═════ ENTRIES SHOWN ═════
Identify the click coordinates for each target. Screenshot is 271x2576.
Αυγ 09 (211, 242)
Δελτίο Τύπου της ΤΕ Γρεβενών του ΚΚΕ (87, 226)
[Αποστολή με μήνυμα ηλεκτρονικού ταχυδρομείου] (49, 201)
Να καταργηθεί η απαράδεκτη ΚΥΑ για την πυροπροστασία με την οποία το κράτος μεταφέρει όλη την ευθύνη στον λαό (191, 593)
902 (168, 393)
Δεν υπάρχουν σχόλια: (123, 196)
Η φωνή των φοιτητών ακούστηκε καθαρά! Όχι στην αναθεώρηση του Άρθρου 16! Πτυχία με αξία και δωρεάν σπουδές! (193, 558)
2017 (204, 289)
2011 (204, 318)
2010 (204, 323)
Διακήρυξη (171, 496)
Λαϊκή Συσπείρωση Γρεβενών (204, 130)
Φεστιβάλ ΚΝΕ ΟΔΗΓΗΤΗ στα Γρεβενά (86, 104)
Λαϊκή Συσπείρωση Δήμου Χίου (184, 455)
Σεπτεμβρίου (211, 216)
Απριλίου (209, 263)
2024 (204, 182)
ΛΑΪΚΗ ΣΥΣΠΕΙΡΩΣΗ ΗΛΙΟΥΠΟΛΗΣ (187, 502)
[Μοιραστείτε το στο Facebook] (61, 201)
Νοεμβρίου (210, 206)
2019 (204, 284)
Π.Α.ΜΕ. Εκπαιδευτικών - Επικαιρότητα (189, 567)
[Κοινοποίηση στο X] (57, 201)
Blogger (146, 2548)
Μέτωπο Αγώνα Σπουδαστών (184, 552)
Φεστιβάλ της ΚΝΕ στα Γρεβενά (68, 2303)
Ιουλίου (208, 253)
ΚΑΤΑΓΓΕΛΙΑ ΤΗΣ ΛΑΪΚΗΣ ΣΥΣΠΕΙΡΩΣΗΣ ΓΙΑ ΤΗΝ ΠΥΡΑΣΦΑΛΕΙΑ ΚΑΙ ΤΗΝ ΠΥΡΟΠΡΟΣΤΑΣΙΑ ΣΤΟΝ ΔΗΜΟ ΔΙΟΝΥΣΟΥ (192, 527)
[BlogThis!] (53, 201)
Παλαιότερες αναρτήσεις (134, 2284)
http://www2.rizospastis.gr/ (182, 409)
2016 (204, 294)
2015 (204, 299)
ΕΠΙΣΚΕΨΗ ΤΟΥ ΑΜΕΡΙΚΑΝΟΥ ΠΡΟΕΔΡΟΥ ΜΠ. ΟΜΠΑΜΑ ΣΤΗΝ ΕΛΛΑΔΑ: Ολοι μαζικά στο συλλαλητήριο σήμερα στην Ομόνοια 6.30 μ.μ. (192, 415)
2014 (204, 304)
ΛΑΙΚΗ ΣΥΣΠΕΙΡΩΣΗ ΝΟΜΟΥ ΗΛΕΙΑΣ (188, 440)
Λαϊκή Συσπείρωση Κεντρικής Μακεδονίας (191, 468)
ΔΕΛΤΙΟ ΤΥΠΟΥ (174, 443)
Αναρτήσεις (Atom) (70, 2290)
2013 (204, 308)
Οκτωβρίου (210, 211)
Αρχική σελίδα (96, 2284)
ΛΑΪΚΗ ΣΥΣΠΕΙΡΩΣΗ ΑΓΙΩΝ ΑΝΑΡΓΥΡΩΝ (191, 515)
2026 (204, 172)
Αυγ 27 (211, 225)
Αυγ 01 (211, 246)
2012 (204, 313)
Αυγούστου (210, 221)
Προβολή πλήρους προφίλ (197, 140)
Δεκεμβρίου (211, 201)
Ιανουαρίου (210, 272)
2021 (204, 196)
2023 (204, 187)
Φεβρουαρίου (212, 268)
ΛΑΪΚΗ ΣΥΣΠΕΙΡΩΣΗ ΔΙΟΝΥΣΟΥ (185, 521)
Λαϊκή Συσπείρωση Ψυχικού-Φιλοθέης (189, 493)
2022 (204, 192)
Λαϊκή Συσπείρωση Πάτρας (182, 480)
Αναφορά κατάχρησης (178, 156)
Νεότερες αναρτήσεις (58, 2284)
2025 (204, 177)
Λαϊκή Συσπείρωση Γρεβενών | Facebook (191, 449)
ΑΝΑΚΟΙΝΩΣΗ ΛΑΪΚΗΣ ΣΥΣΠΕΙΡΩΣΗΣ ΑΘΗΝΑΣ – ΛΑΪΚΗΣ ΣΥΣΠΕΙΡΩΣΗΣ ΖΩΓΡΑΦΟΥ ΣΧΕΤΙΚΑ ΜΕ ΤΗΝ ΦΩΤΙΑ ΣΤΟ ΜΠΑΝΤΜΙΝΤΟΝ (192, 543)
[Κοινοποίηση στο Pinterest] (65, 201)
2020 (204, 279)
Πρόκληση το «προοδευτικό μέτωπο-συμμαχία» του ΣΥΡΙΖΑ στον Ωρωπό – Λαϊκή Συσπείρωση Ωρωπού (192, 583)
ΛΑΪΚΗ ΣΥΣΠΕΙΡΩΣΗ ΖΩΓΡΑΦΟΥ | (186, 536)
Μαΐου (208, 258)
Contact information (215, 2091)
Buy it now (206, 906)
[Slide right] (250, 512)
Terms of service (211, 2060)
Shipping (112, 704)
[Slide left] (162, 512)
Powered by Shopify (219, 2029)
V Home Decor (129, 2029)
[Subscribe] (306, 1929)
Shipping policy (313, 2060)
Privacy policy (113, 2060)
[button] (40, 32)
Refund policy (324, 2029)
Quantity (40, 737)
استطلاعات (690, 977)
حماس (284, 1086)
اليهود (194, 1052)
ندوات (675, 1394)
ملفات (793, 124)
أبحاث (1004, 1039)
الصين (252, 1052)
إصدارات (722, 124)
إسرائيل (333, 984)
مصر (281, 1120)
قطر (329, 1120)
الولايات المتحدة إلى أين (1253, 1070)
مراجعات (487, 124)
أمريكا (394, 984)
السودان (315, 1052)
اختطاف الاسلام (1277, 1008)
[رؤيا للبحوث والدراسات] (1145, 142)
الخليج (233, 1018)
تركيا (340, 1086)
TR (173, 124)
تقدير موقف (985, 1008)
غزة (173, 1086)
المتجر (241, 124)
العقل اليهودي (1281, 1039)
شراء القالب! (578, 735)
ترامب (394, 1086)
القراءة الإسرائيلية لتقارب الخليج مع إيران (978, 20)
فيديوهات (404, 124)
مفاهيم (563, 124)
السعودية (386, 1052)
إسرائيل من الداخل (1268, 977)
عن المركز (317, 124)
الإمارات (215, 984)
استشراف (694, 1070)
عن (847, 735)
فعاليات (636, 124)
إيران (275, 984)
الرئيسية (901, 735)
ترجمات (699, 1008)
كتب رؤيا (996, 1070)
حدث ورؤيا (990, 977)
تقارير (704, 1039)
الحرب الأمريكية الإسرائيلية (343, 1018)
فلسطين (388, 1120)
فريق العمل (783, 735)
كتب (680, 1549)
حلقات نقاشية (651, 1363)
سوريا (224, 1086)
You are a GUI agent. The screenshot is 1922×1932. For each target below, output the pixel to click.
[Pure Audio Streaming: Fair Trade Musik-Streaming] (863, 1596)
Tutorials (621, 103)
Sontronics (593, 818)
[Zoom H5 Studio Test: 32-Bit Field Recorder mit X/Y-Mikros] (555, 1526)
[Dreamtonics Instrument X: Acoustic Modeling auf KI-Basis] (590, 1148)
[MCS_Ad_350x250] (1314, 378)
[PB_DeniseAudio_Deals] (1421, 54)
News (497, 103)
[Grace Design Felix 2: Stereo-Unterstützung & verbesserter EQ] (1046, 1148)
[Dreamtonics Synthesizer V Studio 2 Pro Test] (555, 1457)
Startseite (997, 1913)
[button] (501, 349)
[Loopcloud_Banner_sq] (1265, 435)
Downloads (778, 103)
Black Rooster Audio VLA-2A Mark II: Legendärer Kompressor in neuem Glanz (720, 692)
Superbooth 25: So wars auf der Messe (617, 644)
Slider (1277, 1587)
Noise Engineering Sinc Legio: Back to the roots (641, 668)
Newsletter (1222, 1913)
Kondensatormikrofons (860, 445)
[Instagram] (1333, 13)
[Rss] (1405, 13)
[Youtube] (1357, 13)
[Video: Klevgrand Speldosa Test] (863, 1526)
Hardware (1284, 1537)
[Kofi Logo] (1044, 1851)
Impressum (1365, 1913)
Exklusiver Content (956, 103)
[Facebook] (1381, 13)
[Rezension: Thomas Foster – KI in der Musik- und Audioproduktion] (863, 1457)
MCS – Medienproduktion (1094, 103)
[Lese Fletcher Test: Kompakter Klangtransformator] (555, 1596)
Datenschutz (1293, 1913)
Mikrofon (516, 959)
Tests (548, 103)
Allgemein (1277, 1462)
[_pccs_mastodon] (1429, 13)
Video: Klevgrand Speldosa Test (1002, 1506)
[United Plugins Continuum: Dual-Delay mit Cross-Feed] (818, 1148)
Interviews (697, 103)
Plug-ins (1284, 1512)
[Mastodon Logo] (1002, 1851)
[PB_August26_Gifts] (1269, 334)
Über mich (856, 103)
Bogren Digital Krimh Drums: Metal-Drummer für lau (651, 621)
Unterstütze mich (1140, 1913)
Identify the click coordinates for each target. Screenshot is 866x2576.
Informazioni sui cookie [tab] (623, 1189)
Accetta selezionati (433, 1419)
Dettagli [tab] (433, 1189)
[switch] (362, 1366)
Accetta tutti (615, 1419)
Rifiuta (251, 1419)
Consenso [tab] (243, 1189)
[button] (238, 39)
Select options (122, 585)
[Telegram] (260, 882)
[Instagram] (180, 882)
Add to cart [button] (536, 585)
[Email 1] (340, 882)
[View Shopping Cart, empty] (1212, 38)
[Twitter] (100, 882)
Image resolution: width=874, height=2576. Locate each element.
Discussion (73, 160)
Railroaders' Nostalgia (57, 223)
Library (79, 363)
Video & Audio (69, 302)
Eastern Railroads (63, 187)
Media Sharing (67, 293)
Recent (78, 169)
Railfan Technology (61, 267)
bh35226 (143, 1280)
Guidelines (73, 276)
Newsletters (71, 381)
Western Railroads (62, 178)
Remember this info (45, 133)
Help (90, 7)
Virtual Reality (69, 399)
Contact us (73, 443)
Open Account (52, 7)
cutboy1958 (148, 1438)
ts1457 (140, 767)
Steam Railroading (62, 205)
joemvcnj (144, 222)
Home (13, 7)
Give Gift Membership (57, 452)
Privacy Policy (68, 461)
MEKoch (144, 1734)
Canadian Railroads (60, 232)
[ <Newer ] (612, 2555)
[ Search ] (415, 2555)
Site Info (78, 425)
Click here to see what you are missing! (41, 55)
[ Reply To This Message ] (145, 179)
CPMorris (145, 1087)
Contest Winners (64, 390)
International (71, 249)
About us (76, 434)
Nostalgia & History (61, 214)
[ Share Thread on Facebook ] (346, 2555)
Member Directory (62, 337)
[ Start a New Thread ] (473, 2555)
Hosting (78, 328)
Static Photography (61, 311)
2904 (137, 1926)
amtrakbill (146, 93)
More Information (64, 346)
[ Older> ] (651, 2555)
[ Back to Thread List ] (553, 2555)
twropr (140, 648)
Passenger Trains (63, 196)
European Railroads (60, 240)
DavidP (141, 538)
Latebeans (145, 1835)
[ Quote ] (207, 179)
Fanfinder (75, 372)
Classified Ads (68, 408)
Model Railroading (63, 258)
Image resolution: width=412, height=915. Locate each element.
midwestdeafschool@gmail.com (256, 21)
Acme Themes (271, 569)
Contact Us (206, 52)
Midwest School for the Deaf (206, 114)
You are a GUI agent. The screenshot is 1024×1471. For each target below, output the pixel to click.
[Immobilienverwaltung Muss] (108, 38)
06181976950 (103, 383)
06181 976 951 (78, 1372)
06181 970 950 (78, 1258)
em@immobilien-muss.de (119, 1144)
═════
AIM OF THE EXERCISE — Print, from the entries above, the line with "[button] (40, 32)", the line with "ترامب (394, 1086)" and all lines between them, exactly and with nothing else.

TASK SOLUTION —
[button] (40, 32)
Refund policy (324, 2029)
Quantity (40, 737)
استطلاعات (690, 977)
حماس (284, 1086)
اليهود (194, 1052)
ندوات (675, 1394)
ملفات (793, 124)
أبحاث (1004, 1039)
الصين (252, 1052)
إصدارات (722, 124)
إسرائيل (333, 984)
مصر (281, 1120)
قطر (329, 1120)
الولايات المتحدة إلى أين (1253, 1070)
مراجعات (487, 124)
أمريكا (394, 984)
السودان (315, 1052)
اختطاف الاسلام (1277, 1008)
[رؤيا للبحوث والدراسات] (1145, 142)
الخليج (233, 1018)
تركيا (340, 1086)
TR (173, 124)
تقدير موقف (985, 1008)
غزة (173, 1086)
المتجر (241, 124)
العقل اليهودي (1281, 1039)
شراء القالب! (578, 735)
ترامب (394, 1086)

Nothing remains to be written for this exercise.